Records excerpted from a collection:
--

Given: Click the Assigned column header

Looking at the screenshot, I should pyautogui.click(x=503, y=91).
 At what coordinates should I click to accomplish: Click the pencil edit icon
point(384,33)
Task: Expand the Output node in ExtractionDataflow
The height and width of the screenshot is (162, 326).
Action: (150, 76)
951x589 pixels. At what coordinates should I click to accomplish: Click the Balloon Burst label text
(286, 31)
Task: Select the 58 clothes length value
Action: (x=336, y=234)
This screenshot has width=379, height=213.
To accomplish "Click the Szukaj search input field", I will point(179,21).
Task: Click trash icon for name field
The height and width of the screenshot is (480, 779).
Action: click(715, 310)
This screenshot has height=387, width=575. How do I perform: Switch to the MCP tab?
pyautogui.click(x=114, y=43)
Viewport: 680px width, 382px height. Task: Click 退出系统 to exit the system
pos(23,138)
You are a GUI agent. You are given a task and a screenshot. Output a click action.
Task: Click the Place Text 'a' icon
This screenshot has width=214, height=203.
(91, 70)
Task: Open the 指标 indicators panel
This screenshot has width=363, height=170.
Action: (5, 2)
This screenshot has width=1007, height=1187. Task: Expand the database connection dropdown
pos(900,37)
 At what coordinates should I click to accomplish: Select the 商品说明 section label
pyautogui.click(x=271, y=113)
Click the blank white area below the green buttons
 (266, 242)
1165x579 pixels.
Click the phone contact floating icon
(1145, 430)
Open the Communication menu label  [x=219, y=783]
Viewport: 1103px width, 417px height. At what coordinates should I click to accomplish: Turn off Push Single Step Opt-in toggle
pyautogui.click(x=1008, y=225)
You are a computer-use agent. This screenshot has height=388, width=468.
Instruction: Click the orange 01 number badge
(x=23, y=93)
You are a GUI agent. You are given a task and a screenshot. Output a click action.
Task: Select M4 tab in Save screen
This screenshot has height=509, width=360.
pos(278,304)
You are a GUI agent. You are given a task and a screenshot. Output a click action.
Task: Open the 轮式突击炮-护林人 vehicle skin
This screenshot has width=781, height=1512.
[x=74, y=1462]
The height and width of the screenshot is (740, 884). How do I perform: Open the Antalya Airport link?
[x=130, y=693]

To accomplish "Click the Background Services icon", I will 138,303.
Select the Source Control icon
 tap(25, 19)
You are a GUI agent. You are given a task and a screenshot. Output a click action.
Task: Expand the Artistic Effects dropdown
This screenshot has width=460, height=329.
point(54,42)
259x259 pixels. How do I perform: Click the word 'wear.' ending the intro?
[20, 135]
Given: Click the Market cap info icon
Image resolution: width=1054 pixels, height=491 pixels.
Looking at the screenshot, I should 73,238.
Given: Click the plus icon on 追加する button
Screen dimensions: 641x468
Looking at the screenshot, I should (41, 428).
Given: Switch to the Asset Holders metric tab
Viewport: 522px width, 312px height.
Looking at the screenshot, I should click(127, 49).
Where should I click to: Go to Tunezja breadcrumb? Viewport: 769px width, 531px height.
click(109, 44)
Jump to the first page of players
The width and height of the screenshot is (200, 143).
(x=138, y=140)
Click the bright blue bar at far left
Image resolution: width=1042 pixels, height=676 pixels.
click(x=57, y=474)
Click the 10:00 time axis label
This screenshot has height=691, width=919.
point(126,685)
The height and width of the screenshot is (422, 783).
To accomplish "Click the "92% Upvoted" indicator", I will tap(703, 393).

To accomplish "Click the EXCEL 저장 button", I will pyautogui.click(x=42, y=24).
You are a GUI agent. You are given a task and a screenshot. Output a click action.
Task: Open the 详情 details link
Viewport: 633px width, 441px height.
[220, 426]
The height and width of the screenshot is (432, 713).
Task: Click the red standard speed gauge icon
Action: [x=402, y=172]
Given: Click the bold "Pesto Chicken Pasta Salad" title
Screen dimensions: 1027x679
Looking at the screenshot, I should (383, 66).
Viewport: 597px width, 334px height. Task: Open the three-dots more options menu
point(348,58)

--

* **Required work**
From the entries above, copy every line that holds the word "field".

* **Response box**
To accomplish "Click the Szukaj search input field", I will point(179,21).
Task: Click trash icon for name field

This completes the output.